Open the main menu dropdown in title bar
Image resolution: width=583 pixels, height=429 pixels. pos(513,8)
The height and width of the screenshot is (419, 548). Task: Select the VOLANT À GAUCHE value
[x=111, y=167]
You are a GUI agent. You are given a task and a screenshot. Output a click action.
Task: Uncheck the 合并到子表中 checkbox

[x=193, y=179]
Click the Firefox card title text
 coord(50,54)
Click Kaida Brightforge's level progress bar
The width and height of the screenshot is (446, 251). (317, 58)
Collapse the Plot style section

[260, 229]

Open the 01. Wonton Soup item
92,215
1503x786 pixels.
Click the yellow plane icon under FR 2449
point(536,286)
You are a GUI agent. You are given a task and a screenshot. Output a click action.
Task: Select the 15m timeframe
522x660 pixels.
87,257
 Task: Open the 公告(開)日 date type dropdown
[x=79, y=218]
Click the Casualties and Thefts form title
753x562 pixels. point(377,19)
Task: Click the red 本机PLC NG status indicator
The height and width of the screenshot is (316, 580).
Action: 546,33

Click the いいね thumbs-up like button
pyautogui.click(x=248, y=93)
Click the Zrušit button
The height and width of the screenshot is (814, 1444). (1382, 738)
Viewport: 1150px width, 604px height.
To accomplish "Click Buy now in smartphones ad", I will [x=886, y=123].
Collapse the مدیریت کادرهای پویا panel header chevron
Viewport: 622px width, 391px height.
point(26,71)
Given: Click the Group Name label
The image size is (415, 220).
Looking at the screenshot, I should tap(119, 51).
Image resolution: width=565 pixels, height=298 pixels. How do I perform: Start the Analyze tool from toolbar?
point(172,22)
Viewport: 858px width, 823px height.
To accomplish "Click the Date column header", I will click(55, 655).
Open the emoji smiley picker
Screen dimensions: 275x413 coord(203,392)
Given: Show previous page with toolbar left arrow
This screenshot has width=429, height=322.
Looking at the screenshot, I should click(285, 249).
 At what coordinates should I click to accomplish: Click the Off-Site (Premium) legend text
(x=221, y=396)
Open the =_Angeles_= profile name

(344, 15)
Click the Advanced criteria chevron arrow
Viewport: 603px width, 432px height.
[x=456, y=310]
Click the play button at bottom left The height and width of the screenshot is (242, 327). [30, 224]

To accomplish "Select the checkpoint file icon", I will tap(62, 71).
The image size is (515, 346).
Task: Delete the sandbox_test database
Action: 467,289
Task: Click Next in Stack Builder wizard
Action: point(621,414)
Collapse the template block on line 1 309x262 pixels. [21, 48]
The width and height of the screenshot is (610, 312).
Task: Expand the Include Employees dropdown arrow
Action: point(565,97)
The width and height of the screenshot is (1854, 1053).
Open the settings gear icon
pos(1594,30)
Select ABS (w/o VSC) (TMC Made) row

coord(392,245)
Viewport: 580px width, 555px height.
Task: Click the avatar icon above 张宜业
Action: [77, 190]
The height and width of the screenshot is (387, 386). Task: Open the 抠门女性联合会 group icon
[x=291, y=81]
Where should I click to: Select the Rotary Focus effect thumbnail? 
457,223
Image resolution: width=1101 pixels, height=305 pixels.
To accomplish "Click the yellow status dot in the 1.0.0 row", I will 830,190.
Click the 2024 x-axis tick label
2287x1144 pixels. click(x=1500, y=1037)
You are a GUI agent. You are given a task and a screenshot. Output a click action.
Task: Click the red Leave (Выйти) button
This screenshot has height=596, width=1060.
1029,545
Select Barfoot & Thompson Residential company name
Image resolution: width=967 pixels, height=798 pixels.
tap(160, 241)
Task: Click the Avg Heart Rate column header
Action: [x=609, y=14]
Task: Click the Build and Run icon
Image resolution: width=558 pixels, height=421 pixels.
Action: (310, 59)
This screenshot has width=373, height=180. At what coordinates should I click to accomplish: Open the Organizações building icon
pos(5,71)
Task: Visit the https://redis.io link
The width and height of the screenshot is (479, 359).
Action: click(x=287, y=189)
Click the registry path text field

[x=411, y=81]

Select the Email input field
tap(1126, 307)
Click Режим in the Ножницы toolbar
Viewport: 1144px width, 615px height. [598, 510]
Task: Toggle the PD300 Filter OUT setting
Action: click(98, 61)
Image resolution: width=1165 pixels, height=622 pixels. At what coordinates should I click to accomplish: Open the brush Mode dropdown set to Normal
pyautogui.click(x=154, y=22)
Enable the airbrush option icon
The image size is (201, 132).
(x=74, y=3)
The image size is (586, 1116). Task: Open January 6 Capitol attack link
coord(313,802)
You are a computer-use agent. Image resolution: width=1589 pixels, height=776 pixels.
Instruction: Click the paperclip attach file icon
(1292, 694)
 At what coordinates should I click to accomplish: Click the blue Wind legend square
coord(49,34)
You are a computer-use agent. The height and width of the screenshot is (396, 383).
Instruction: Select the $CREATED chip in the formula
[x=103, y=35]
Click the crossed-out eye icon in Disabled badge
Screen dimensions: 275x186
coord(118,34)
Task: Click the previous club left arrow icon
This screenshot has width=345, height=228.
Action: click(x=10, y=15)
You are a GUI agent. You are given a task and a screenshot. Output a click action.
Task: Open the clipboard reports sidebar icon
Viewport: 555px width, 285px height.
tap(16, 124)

=======

▸ **Exercise aim**: Transcribe exactly the rows above, from the line that contains "Given: Click the Group Name label" down to the line that contains "point(172,22)", both included.

▸ **Exercise solution**:
Given: Click the Group Name label
The image size is (415, 220).
Looking at the screenshot, I should tap(119, 51).
Image resolution: width=565 pixels, height=298 pixels. How do I perform: Start the Analyze tool from toolbar?
point(172,22)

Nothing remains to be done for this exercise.